Jedes Jahr am 24. Januar feiert er sozusagen seinen „zweiten Geburtstag“: Ulrich Tesmer. Der gebürtige Lüdenscheider stieg am 24. Januar 1984 über dem ehemaligen Fliegerhorst Memmingerberg aus einem Starfighter aus – kurz über dem Boden. Wie es dazu kam, welche Gedanken dem damaligen Hauptmann durch den Kopf schossen, erzählt Ulrich Tesmer 40 Jahre später unserer Redaktion.
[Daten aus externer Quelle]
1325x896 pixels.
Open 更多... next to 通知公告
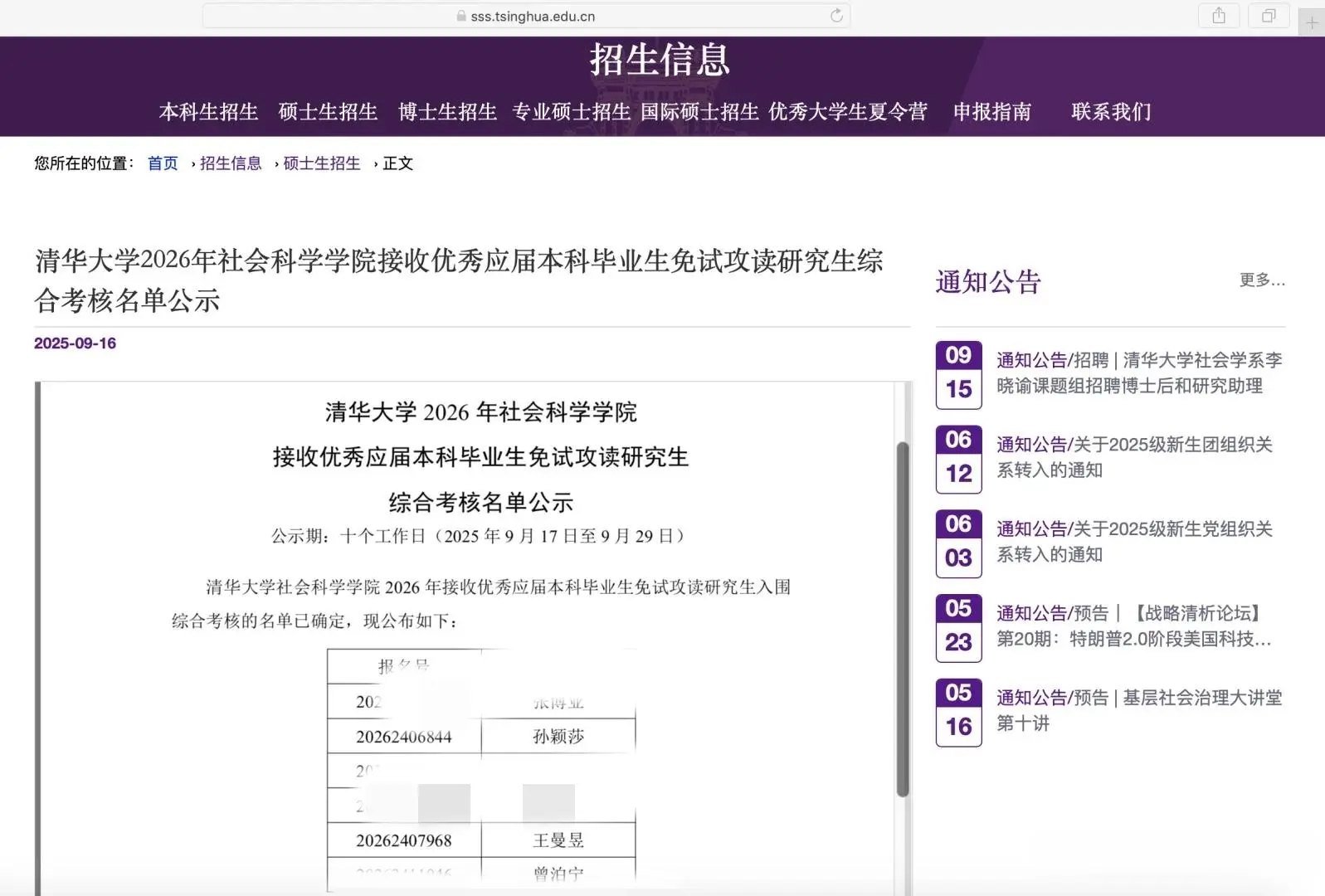pyautogui.click(x=1261, y=280)
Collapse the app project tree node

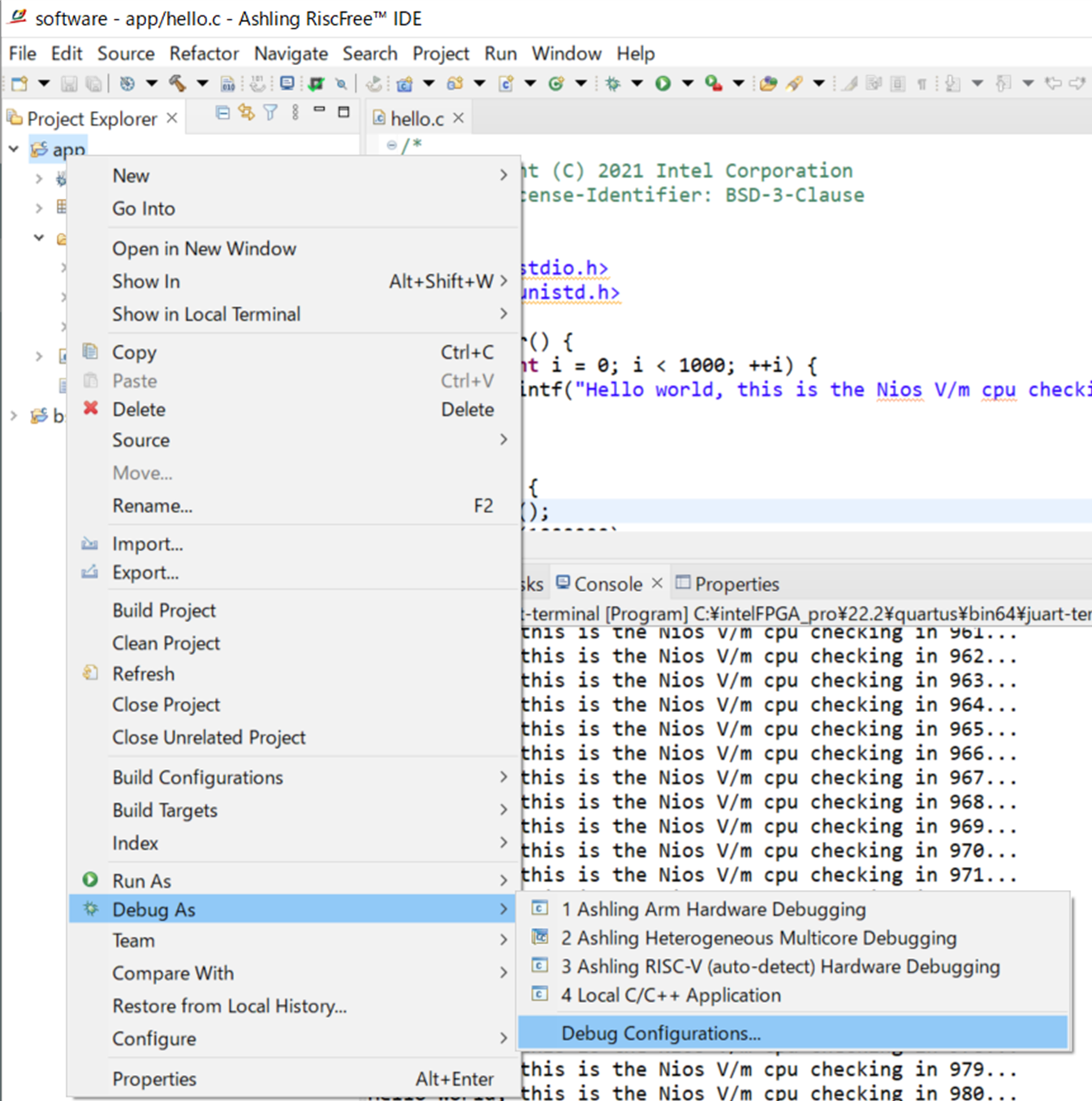tap(14, 149)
Ulrich Tesmer ist im Jahr 1977 bei der Bundeswehr als Offiziersanwärter eingetreten, absolvierte die fliegerische Ausbildung in Fürstenfeldbruck sowie in den USA. Von dort aus ging es 1981 nach Memmingerberg. An den 24. Januar 1984 wird sich der heute 66-jährige Vater zweier Söhne, der in Siegsdorf (Oberbayern) lebt, jedes Jahr aufs Neue erinnern. Was geschah?
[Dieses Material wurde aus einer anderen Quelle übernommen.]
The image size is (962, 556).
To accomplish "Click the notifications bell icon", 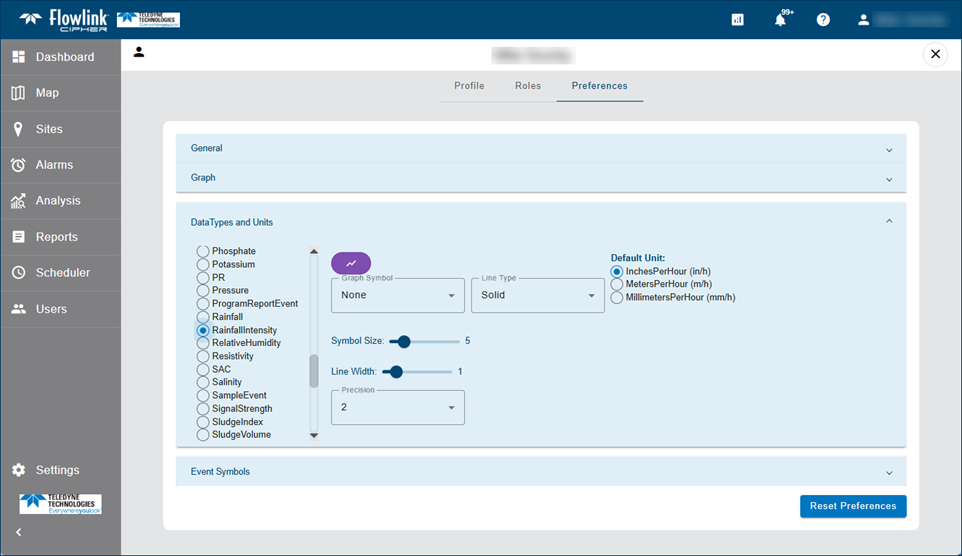I will pos(781,20).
„Wir brauchten noch Taglandungen“, so Tesmer. „Take off“in Memmingerberg. Orkanböen. Ein geplanter Tiefflug musste wegen des Wetters vorzeitig abgebrochen werden. Zum Nachmittag schwächte sich der Wind durch sinkende Temperaturen ab. „Wir flogen also in die ,Temporary Reserved Area’, den reservierten Luftraum für Kunstflug- und Luftkampf-Manöver, ein“, berichtet Tesmer.
Spricht er von „Wir“, dann meint er damit sich selbst und einen weiteren Piloten, der den Spitznamen „Iska“trug. „Nach einigen abwechselnd geflogenen Übungen machten wir uns an die geplanten Landeübungen. Es folgten zwei ,Touch and Go’. Dabei wird gelandet und durchgestartet.“
Tesmer weiter: „Bei der dritten Landung haben wir die Sinkrate gespürt – durch eine abrupte Windänderung. 20 Konten, also umgerechnet etwa 36 Stundenkilometer, haben plötzlich gefehlt.“Die ersten Gedanken: „Was ist jetzt los?“
Die Nase des Flugzeugs nach oben zu richten, half nicht. Kurz vor der Startbahn kam es zum Bodenkontakt. Tesmer erzählt weiter: „Die Maschine sprang noch mal nach oben. Zu dem Zeitpunkt war sie schon unkontrollierbar.“Tesmer saß vorne, „Iska“hinter ihm. Iska sei der verantwortliche Flugzeugführer gewesen und habe mit dem Wort „Raus“den Befehl für den Rettungsausstieg gegeben. Beide Piloten zogen die Abzugsgriffe vom Schleudersitz. Das war auf einer Höhe von etwa 15 Metern.
Viel Zeit sei da nicht vergangen. „Es kam mir aber vor wie Minuten, aber letztendlich hing ich am Fallschirm“, so der heute 66-Jährige weiter: „Als ich wieder sehen konnte – die Beschleunigung durch den Ausschuss hatte mir kurzzeitig die Sicht genommen – erkannte ich, dass ich auf den S-Draht des Flugplatzzaunes zugetrieben wurde. Dort bin ich aber zum Glück nicht hängen geblieben. Für den oft geübten Drill der Fallschirmlandung blieb keine Zeit und ich schlug hart rückwärts auf.“
Tesmer ergänzt: „Mein Helm hat dabei schwerere Kopfverletzungen verhindert. Das Flugzeug selbst kam nach einer längeren Rutschstrecke außerhalb der Flugplatzumzäunung in der Nähe von Halle 40 zerstört zum Stillstand. Bis auf einen verletzten Knöchel bei ,Iska’ und einem dicken Ellenbogen bei mir haben wir das Ganze heil überstanden.“
Natürlich seien ihm aber damals viele Gedanken durch den Kopf gegangen: „Mein jüngster Sohn war gerade drei Monate alt und ich konnte ihn nicht mit ausgestreckten Armen halten, weil mir der Rücken so weh tat.“
Für Ulrich Tesmer war es der erste und einzige Ausstieg aus einem Kampfflugzeug: „Fünf Tage später saß ich wieder im Cockpit und habe bei der Maschine jedes Geräusch so laut wie vorher noch nie gehört.“
Wenige Starts danach hätte sich die Routine wieder eingestellt. „Es ist Teil der Schulung, auf alles vorbereitet zu sein. Die Notverfahren werden einem sozusagen so eingeimpft, dass man sie auch im Schlaf abspulen könnte.“Als Unfallursache wurde damals das Phänomen „Windscherung“festgestellt.